It’s been over three months since the federal election; one month since Christmas. Partisan sniping in Parliament has recommenced and newspaper columnists are inexplicably (to my mind) arguing for a foolish pipeline.  The festivities are over. As W.H. Auden says, we are now  “back in the moderate Aristotelian city… And the kitchen table exists because I scrub it. It seems to have shrunk during the holidays.”

Personal crises erupt now and again too. Most people have moments when we totter on the edge of a health or financial or relational cliff. We topple over or pull ourselves back, not always of our own volition.

So how do we survive these wintry times of huffing rage or lacerated heart? Here’s my list. Not advice. Nope, definitely not advice; at least, not from one who huffs a lot, and knows the sting of crisis now and then. But seeing what someone else does in the midst of anger or sorrow can help us find our own answers. And what would a blog be without ten tips to make life better?

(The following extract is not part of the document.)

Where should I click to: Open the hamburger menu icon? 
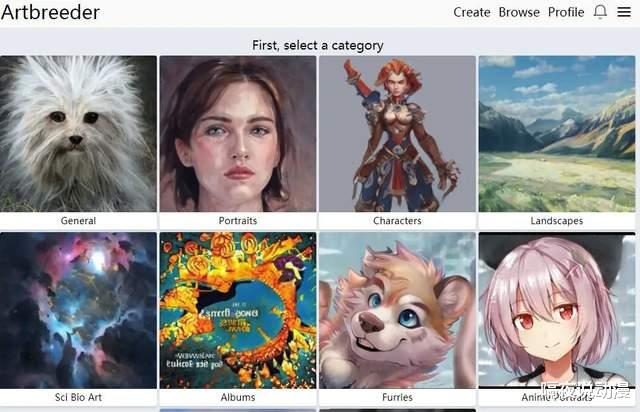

  1. Escape into someone else’s story. There’s a reason why the English novel has survived as an art form for three centuries: We humans love a tidy beginning, middle and end. We love to experience – even if in our imagination — a moment when life is resolved and brought back into harmony, by characters who stand in for ourselves. Patterns imposed by the writer sweep away our own (generally more petty) dysfunctions, smoothing our rough edges, lowering our heart rate, letting us rest.
  2. Build a fire. (Skip this tip if you don’t have a wood stove.) Reading by a fire propels us back into earlier times, when people whose lives were ever so much harder than our own hunched close to the hearth, listening to a bard, muttering, “And then what happened?” Humanity survives because we are so curious. We have to stay to hear the ending. The best place to do this is huddled close to the fire.
  3. Walk. I am writing this in winter. In Northern Ontario. Walking is restorative. Do so slowly and carefully if it is icy and you are old. We have found a path by a lake that stays open because dog walkers (bless them) like it. We can see ice huts, which congregated into little villages as soon as the ice was thick, and skiers and snowshoers. Oh, do that too. Fish, ski, skate, snowshoe, whatever you can. Because we are strong northern people.
  4. Make bread. For one thing, it warms the house and fills it with a comforting and delicious scent. For another, it is a miracle, and we need such when we are mad or sad. Chaos may gather all around us, but the yeast still froths (if it is fresh) and permeates the flour; the dough rises and afterwards the loaves, and we are connected with our ancestors. Their loving presence and the scent of new-made bread fills our kitchens. We find butter and jam and make hot chocolate and savor our accomplishment.
  5. Grow something. Last week, at a shared lunch I described in detail to dear friends the art of sprouting, which I had just discovered. I proudly offered round my sprouted lentils, vitamin rich and delicious. They smiled gently, gave me spring mix and sprouted radish to garnish my soup, and told me where to get more seeds. They had been sprouting for years. I learned humility, which eventually leads away from sorrow. Most of all, something green in winter brings joy. If you can eat it with your friends, even more joy.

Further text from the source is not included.